▶ _REQUIREMENT_
Among the lines below, a stretch begins at the one with "Maltipoo (409, 366)" and ends at the one with "Fruggle vs Bichon". Repeat that stretch exactly, ends included.

________________________________________

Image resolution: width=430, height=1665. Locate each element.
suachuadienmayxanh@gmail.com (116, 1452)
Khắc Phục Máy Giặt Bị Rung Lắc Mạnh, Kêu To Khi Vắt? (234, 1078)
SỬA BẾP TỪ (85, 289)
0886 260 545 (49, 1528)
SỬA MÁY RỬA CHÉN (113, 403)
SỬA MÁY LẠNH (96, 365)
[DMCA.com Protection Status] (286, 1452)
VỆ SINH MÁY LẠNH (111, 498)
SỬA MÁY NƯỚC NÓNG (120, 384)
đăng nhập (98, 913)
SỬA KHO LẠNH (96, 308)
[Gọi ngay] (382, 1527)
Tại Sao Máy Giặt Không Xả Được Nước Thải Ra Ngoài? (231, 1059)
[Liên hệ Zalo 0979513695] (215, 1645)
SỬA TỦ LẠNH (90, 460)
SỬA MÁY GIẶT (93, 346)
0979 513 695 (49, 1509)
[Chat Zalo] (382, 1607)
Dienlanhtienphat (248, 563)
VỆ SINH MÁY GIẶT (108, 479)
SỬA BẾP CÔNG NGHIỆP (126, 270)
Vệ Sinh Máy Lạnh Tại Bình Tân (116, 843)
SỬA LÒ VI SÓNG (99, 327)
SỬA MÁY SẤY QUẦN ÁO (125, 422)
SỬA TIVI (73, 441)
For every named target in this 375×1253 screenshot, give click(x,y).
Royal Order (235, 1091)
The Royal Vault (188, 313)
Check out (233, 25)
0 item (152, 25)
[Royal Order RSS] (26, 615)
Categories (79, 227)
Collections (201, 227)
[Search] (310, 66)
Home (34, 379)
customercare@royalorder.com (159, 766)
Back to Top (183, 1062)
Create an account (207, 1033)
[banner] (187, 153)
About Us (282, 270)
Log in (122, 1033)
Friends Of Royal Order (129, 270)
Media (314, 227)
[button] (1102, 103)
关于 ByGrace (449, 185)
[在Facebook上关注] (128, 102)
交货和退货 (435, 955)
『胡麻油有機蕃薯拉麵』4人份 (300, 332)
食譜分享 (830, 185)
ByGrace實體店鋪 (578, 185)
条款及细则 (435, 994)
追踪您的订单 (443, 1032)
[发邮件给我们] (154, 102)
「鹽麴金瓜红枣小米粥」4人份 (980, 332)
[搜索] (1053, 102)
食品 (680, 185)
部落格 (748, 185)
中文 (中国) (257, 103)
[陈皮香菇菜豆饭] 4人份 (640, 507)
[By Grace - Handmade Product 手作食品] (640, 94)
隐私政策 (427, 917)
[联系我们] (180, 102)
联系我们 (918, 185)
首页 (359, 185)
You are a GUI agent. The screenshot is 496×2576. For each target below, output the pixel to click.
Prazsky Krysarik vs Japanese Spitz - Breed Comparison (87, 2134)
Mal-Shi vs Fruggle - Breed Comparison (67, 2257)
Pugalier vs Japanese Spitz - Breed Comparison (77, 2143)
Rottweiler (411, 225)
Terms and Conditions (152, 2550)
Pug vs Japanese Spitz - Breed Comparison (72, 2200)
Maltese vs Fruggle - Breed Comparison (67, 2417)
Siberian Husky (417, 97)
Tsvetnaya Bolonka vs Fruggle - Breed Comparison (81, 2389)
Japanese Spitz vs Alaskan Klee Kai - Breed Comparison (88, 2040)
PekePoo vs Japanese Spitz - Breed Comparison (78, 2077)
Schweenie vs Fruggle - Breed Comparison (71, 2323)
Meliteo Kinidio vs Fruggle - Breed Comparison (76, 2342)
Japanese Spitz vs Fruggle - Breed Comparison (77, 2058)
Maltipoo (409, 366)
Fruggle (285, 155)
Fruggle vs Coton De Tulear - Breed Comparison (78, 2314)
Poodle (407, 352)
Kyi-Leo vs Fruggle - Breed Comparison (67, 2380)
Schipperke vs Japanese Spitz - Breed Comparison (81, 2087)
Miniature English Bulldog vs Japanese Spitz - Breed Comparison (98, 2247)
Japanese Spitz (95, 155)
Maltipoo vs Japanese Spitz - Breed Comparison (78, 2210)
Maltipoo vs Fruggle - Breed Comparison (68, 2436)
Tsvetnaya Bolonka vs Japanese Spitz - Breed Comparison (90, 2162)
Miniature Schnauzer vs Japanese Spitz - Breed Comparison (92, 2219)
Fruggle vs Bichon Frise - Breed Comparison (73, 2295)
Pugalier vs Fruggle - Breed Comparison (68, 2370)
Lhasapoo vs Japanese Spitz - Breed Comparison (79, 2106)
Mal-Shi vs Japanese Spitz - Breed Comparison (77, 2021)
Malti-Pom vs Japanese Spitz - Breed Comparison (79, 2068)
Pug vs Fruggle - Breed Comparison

________________________________________

▶ _SOLUTION TO THE PROBLEM_
Maltipoo (409, 366)
Fruggle (285, 155)
Fruggle vs Coton De Tulear - Breed Comparison (78, 2314)
Poodle (407, 352)
Kyi-Leo vs Fruggle - Breed Comparison (67, 2380)
Schipperke vs Japanese Spitz - Breed Comparison (81, 2087)
Miniature English Bulldog vs Japanese Spitz - Breed Comparison (98, 2247)
Japanese Spitz (95, 155)
Maltipoo vs Japanese Spitz - Breed Comparison (78, 2210)
Maltipoo vs Fruggle - Breed Comparison (68, 2436)
Tsvetnaya Bolonka vs Japanese Spitz - Breed Comparison (90, 2162)
Miniature Schnauzer vs Japanese Spitz - Breed Comparison (92, 2219)
Fruggle vs Bichon Frise - Breed Comparison (73, 2295)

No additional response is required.